Geographic Information Systems

Introduction


Geographic Information Systems (GISs) are a relatively new development in computer technology of particular interest to wildlife and natural resource managers (Peterson and Matney 1986). A GIS consists of software, hardware, and personnel for performing spatial analysis. Many of the things that wildlife managers do with maps, such as calculate areas, measure distances, and calculate amount of edge, now can be automated with GIS technology. The concept of using GISs for resource management can be credited to Ian McHarg. In Design With Nature, McHarg (1969) manually overlaid a series of maps on geology, physiography, major aquifers, soils, forest types, wildlife distributions, unique sites, slopes, and other characteristics of the land to generate maps depicting areas most suitable for agriculture, for urban expansion, and for mining, and various other maps depicting land suitability. GISs automate the making of these types of maps and the combining of many maps to create new information.

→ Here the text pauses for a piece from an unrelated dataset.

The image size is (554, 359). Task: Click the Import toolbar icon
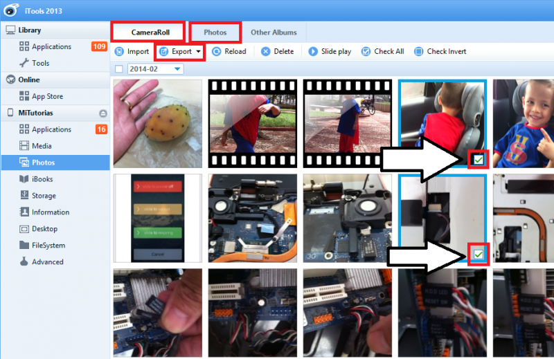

A study of 61 fish and wildlife agencies in the U.S. revealed that GIS use is widespread and growing rapidly (Rodcay 1991). Thirty-nine percent of the agencies used GISs regularly in their programs, 30.2% used GISs rarely, and 30.5% were not using GISs. Seventy-three percent of those agencies not using GISs plan to use them in the near future. For those agencies using GISs, habitat mapping was the most common use. Other applications included land use inventory, vegetation mapping, species distribution estimation, preferred habitat definition, and land development planning.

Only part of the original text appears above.